BEGIN

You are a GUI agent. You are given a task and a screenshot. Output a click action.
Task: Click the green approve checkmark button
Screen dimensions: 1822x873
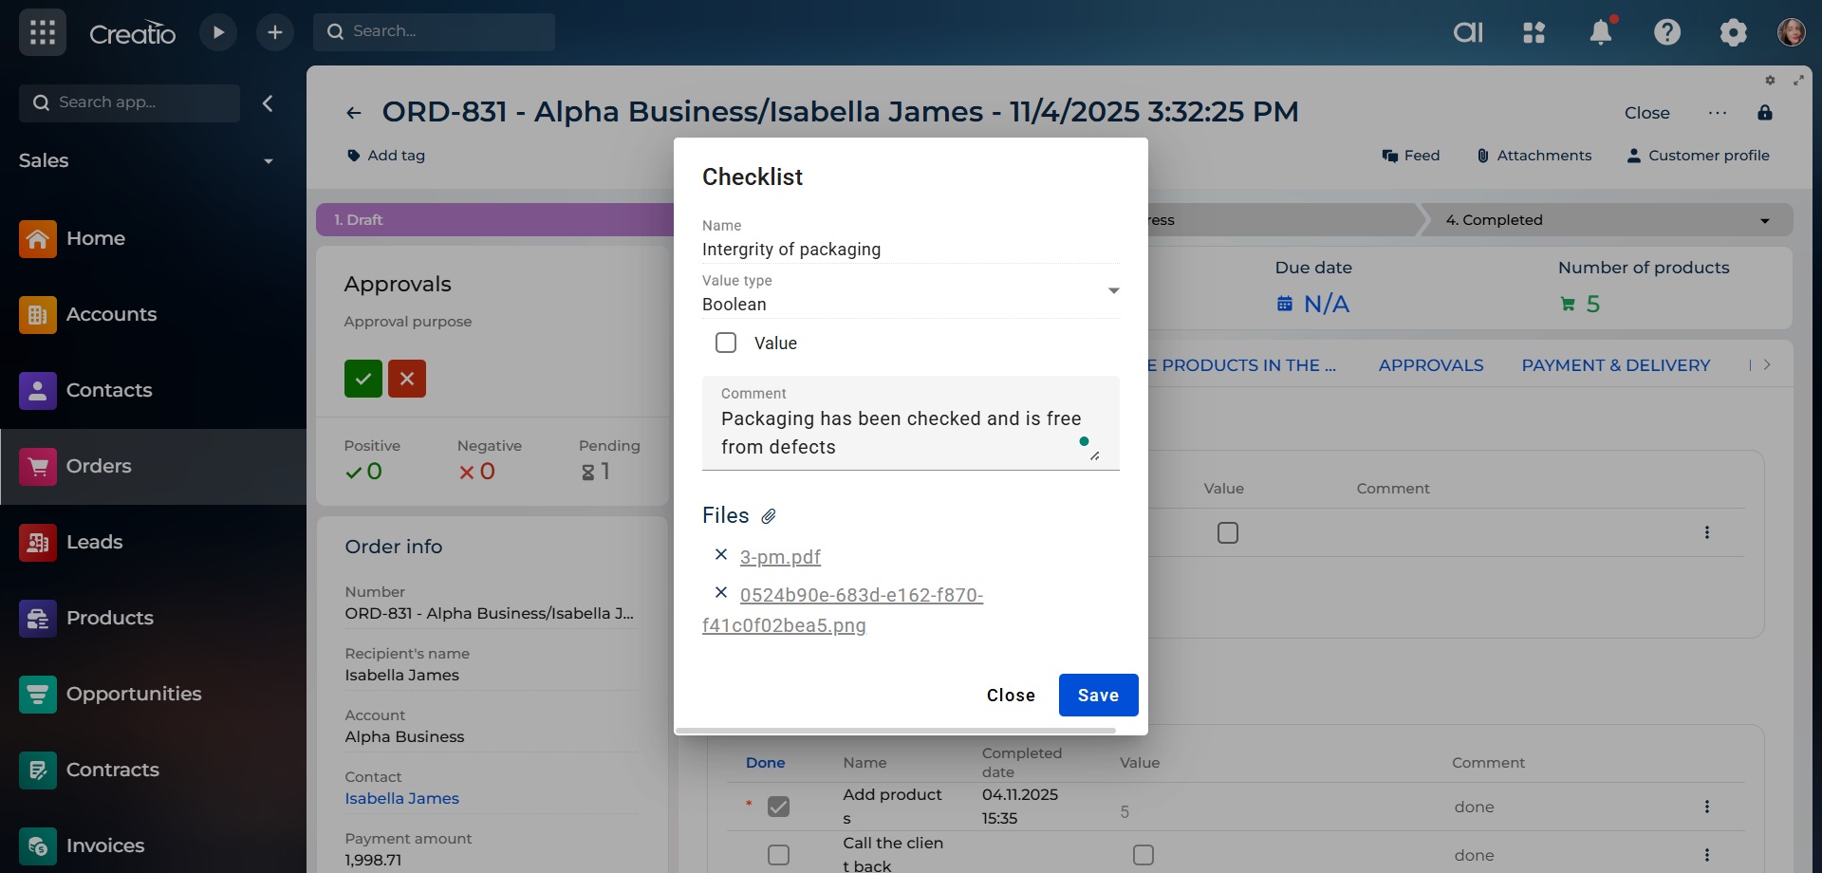tap(363, 379)
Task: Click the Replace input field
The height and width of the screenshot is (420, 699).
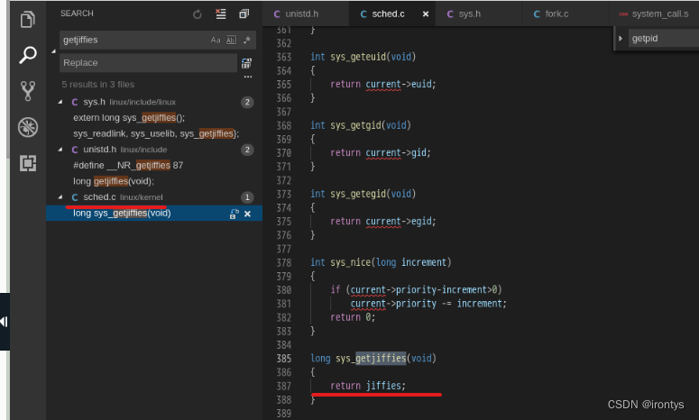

END

- _Problem details_:
Final stretch of the data: repeat exactly each line from the one containing "Task: Click the green" through the last, and omit all pictures.

- _Solution to this task_:
Task: Click the green approve checkmark button
Screen dimensions: 1822x873
tap(363, 379)
Task: Click the Replace input field
The height and width of the screenshot is (420, 699).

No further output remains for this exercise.